**RECORDED DATA:**
════

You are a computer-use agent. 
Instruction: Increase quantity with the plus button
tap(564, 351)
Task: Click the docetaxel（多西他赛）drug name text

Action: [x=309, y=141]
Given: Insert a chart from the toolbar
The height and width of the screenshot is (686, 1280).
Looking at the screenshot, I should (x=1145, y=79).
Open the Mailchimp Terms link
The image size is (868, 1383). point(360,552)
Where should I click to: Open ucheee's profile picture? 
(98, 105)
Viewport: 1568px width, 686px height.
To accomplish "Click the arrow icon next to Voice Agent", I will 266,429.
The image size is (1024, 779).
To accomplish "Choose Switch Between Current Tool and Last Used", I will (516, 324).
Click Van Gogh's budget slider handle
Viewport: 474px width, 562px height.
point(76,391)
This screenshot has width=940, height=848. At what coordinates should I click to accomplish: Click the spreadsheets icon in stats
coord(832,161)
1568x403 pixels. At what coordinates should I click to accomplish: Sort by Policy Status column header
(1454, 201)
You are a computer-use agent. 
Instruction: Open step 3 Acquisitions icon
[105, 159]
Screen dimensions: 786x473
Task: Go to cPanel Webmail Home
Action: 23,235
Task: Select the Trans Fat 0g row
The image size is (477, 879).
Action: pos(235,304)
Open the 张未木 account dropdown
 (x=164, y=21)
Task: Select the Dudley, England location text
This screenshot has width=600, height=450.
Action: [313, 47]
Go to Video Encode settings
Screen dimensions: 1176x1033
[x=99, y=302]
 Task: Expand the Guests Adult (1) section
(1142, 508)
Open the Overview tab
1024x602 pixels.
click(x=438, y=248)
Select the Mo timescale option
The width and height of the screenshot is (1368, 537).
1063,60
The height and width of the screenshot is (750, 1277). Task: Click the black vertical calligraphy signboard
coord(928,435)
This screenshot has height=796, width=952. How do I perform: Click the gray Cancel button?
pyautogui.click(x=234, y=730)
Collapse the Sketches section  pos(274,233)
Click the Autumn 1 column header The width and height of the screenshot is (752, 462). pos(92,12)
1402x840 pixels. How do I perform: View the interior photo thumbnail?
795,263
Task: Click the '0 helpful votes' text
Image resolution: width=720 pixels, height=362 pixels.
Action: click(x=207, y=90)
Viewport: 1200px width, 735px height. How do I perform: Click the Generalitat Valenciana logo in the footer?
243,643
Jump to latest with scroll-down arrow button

════

**THE PROBLEM:** Restate the entries above. Match them exactly.

**FINAL ANSWER:**
You are a computer-use agent. 
Instruction: Increase quantity with the plus button
tap(564, 351)
Task: Click the docetaxel（多西他赛）drug name text

Action: [x=309, y=141]
Given: Insert a chart from the toolbar
The height and width of the screenshot is (686, 1280).
Looking at the screenshot, I should (x=1145, y=79).
Open the Mailchimp Terms link
The image size is (868, 1383). point(360,552)
Where should I click to: Open ucheee's profile picture? 
(98, 105)
Viewport: 1568px width, 686px height.
To accomplish "Click the arrow icon next to Voice Agent", I will 266,429.
The image size is (1024, 779).
To accomplish "Choose Switch Between Current Tool and Last Used", I will (516, 324).
Click Van Gogh's budget slider handle
Viewport: 474px width, 562px height.
point(76,391)
This screenshot has width=940, height=848. At what coordinates should I click to accomplish: Click the spreadsheets icon in stats
coord(832,161)
1568x403 pixels. At what coordinates should I click to accomplish: Sort by Policy Status column header
(1454, 201)
You are a computer-use agent. 
Instruction: Open step 3 Acquisitions icon
[105, 159]
Screen dimensions: 786x473
Task: Go to cPanel Webmail Home
Action: 23,235
Task: Select the Trans Fat 0g row
The image size is (477, 879).
Action: pos(235,304)
Open the 张未木 account dropdown
 (x=164, y=21)
Task: Select the Dudley, England location text
This screenshot has width=600, height=450.
Action: [313, 47]
Go to Video Encode settings
Screen dimensions: 1176x1033
[x=99, y=302]
 Task: Expand the Guests Adult (1) section
(1142, 508)
Open the Overview tab
1024x602 pixels.
click(x=438, y=248)
Select the Mo timescale option
The width and height of the screenshot is (1368, 537).
1063,60
The height and width of the screenshot is (750, 1277). Task: Click the black vertical calligraphy signboard
coord(928,435)
This screenshot has height=796, width=952. How do I perform: Click the gray Cancel button?
pyautogui.click(x=234, y=730)
Collapse the Sketches section  pos(274,233)
Click the Autumn 1 column header The width and height of the screenshot is (752, 462). pos(92,12)
1402x840 pixels. How do I perform: View the interior photo thumbnail?
795,263
Task: Click the '0 helpful votes' text
Image resolution: width=720 pixels, height=362 pixels.
Action: click(x=207, y=90)
Viewport: 1200px width, 735px height. How do I perform: Click the Generalitat Valenciana logo in the footer?
243,643
Jump to latest with scroll-down arrow button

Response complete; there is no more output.